Stored records ->
>>>>

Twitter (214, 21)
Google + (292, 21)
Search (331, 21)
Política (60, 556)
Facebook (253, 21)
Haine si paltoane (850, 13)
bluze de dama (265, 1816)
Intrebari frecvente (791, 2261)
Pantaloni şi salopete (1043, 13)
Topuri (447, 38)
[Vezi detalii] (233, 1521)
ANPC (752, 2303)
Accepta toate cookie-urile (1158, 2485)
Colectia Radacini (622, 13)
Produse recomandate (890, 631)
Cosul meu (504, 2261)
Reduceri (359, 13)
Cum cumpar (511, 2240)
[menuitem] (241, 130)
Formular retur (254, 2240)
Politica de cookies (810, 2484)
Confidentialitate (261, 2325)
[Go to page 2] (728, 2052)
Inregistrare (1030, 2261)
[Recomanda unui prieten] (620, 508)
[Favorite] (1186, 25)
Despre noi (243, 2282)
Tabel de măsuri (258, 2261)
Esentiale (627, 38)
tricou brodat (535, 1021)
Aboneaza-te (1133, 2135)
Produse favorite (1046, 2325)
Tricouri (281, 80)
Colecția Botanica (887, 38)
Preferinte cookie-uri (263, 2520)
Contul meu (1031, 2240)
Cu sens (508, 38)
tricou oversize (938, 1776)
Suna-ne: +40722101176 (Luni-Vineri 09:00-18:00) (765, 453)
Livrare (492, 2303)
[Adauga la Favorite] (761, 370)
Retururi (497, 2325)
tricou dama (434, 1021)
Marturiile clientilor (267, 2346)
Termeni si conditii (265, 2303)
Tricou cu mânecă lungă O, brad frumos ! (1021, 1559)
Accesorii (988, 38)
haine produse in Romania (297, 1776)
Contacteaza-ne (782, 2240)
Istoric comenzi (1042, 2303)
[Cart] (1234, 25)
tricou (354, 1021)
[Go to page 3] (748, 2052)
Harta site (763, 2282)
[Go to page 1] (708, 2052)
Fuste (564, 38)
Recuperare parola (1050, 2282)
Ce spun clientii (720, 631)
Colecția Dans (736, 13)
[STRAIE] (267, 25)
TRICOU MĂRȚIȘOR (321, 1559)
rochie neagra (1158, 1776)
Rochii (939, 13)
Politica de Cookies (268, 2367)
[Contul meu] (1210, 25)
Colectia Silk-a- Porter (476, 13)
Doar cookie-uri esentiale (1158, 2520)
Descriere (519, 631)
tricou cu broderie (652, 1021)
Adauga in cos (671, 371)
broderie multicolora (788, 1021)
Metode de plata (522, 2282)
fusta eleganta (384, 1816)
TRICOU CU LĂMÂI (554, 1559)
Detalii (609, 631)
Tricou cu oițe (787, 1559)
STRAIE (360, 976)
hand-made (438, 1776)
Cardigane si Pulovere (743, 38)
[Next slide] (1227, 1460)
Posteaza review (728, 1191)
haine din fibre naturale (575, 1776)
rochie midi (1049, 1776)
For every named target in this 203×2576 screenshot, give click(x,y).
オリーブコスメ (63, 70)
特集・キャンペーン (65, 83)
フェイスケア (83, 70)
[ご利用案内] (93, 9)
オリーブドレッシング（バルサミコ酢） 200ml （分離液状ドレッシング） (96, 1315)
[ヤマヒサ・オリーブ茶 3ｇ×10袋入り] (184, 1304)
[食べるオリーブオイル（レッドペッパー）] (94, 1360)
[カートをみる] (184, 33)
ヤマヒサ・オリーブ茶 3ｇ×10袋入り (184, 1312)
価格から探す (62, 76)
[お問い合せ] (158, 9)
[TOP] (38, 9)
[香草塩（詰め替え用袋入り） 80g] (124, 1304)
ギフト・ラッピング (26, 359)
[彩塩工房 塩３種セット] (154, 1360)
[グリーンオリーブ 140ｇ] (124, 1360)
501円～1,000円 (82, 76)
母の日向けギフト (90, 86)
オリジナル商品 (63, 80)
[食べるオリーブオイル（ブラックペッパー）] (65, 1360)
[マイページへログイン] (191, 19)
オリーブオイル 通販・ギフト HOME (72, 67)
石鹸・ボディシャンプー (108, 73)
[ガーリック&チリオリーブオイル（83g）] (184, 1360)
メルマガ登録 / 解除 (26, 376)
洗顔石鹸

<<<<

Using the data above, show each line where "ヤマヒサ" occurs.

[ヤマヒサ・オリーブ茶 3ｇ×10袋入り] (184, 1304)
ヤマヒサ・オリーブ茶 3ｇ×10袋入り (184, 1312)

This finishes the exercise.